Les produits contestés sont les suivants:
Classe 3: Shampoo;nettoyants pour le visage;détachants;cire à polir;huiles essentielles;huiles essentielles aromatiques;baumes à lèvres;rouge à lèvres;masques de beauté;teintures pour cheveux;dépilatoires;cosmétiques;ongles (produits pour le soin des -
);aérosols pour rafraîchir l’haleine;déodorants pour êtres humains ou pour animaux.
À titre liminaire, il convient de noter qu’en vertu de l’article 33, paragraphe 7, du RMUE, des produits ou des services ne sont pas considérés comme similaires ou différents au motif qu’ils apparaissent dans la même classe ou dans des classes différentes de la classification de Nice.
Les facteurs pertinents en ce qui concerne la comparaison des produits ou services incluent, en particulier, la nature et la destination des produits ou services, les canaux de distribution, les points de vente, les producteurs, l’utilisation ainsi que leur caractère concurrent ou complémentaire.

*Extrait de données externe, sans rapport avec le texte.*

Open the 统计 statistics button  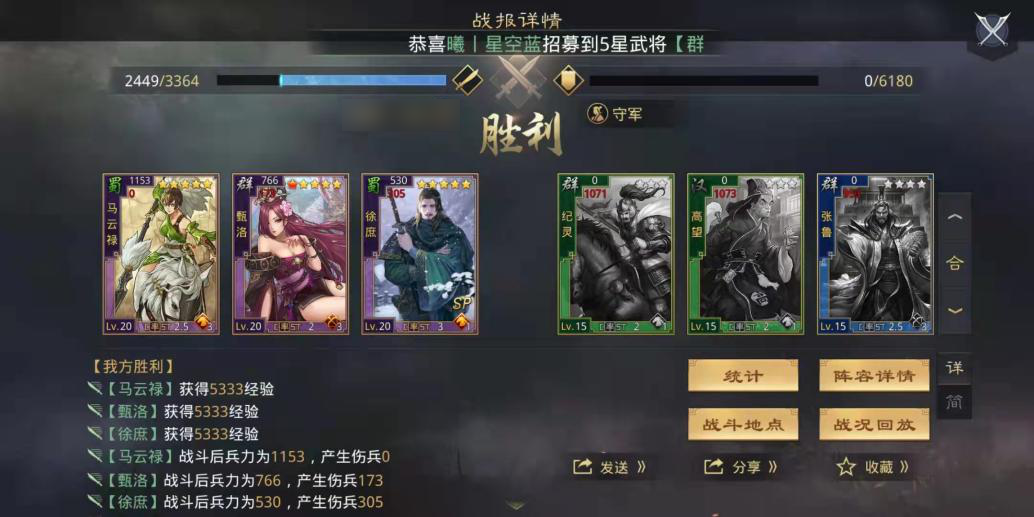tap(743, 376)
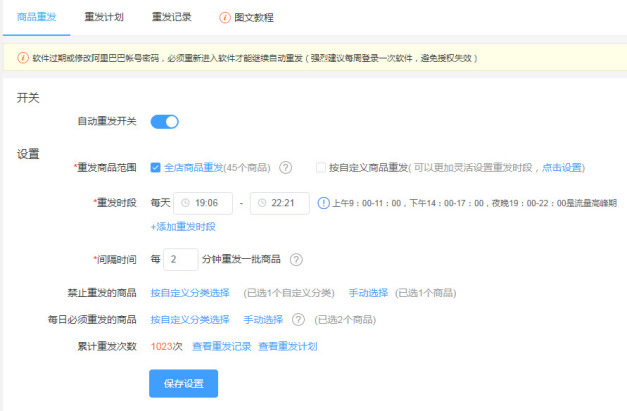Viewport: 627px width, 411px height.
Task: Click clock icon in 22:21 end time field
Action: tap(263, 203)
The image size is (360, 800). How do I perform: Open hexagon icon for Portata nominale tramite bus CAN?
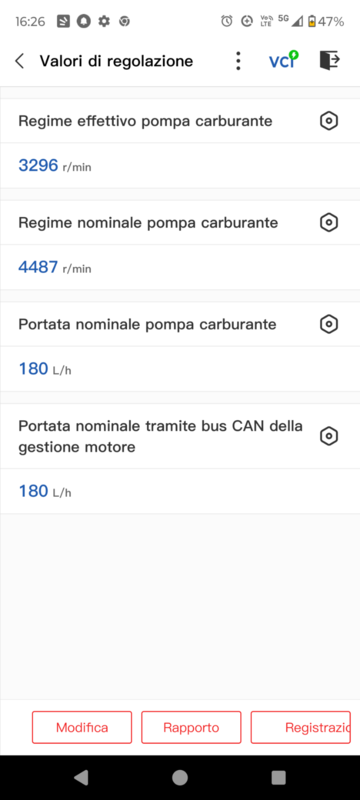329,436
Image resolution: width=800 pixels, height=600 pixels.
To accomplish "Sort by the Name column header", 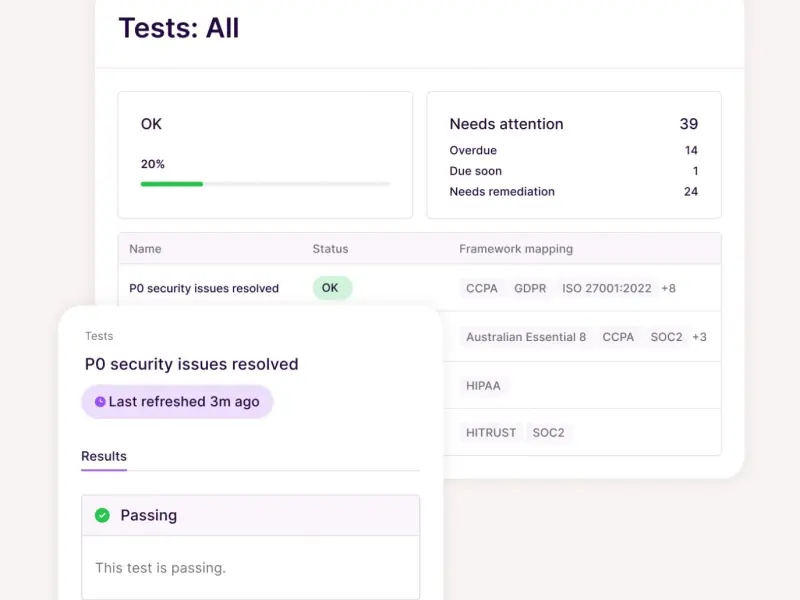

Les détachants contestéssont identiques auxproduits du savon étant donné qu’ils incluent des savons à usage domestique.Les savons sont des substances utilisées pour laver et nettoyer et ont généralement ajouté des parfums ou des parfums, tandis que les détachants sont des substances utilisées pour le lavage et le nettoyage ménagers, principalement pour éliminer les taches des vêtements et des textiles ménagers.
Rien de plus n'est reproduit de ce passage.